How should you think about your estate planning?

While you’re living and healthy, you value being able to make your own decisions about your finances, property, health care, and raising your children. Should you die or become incapacitated, you hope others will handle these matters for you according to your wishes.

The only way to ensure that will happen is through estate planning. This process involves weighing various personal and financial decisions and creating legal arrangements to carry out those decisions.

Below are some answers to frequently asked questions about wills.

What is a will?

A will is a written document that allows you to designate: who will receive your estate (your property that does not pass by beneficiary designation or joint ownership arrangement; see more below) after you die. who will raise your children if you die while they’re still minors, and your spouse is unavailable to care for them. whether your beneficiaries receive their inheritance outright or in a trust. who will serve as your personal representative – that is, the person who will pay your bills and taxes and distribute the rest of your estate to your beneficiaries.
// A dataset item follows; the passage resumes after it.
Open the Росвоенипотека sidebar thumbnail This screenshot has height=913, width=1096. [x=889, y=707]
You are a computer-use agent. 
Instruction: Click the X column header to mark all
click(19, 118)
When should I write a will?

If you have accumulated some assets, and you care who will receive those assets after you die, it’s time to write a will.
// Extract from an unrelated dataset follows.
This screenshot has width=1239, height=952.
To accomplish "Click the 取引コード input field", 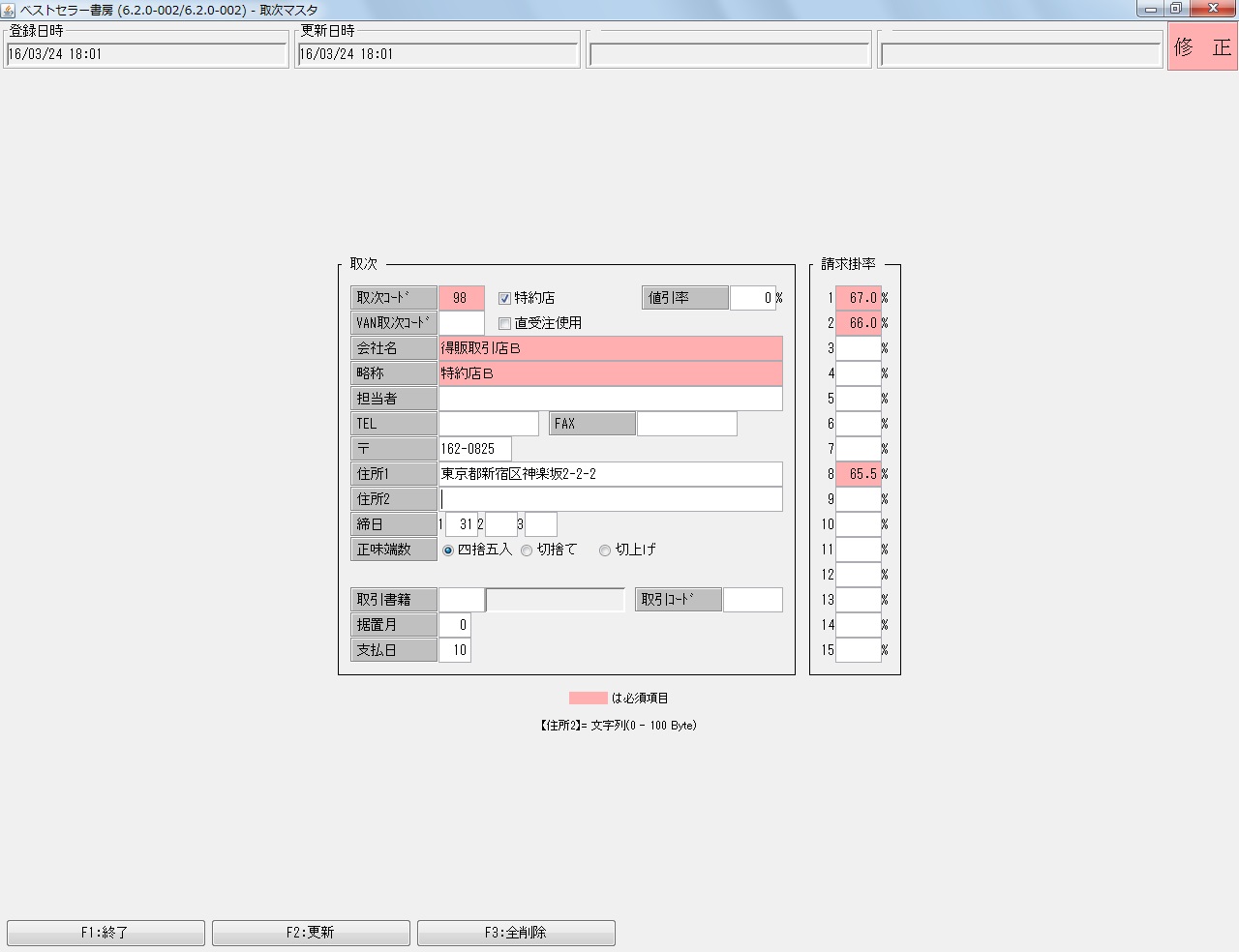I will coord(752,600).
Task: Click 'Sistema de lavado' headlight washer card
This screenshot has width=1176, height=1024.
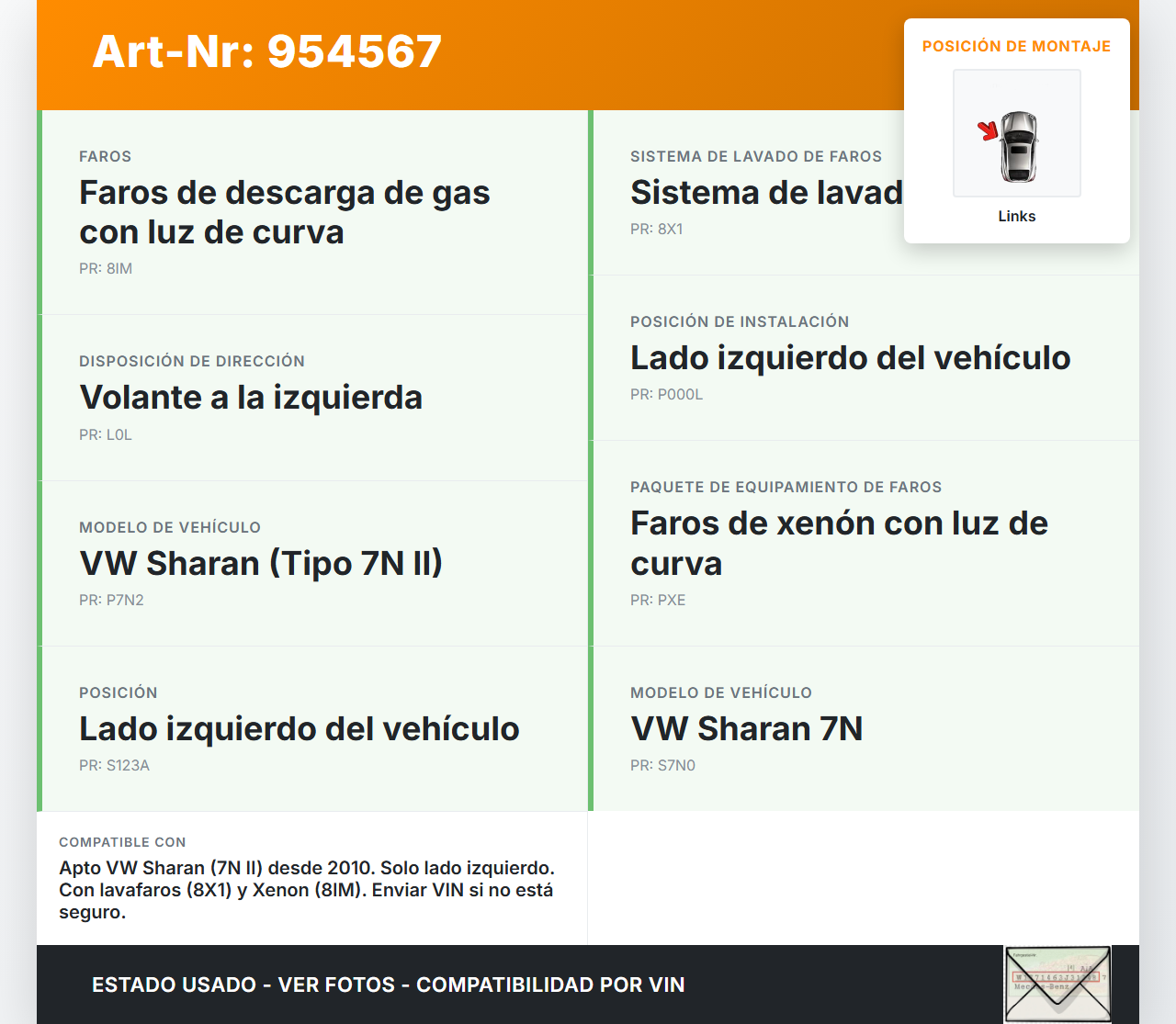Action: point(766,193)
Anyone with minor children definitely should have a will. In it, you can name the person you want to raise your children, should something happen to you and your spouse. Discuss this carefully with the prospective guardian, to be sure he or she is up to the job. Also, name an alternate guardian in your will as a backup.

What if I die without a will?

In this case, the court appoints a personal representative who distributes your entire estate to your surviving spouse or registered domestic partner – unless you have children from outside your current marriage. In that case, your spouse or registered domestic partner retains half the marital property and receives half your individual property, with the rest of your estate split equally among all your children, from this marriage and outside it. (See also the State Bar of Wisconsin’s pamphlet, Marital Property: Answering Your Legal Questions.)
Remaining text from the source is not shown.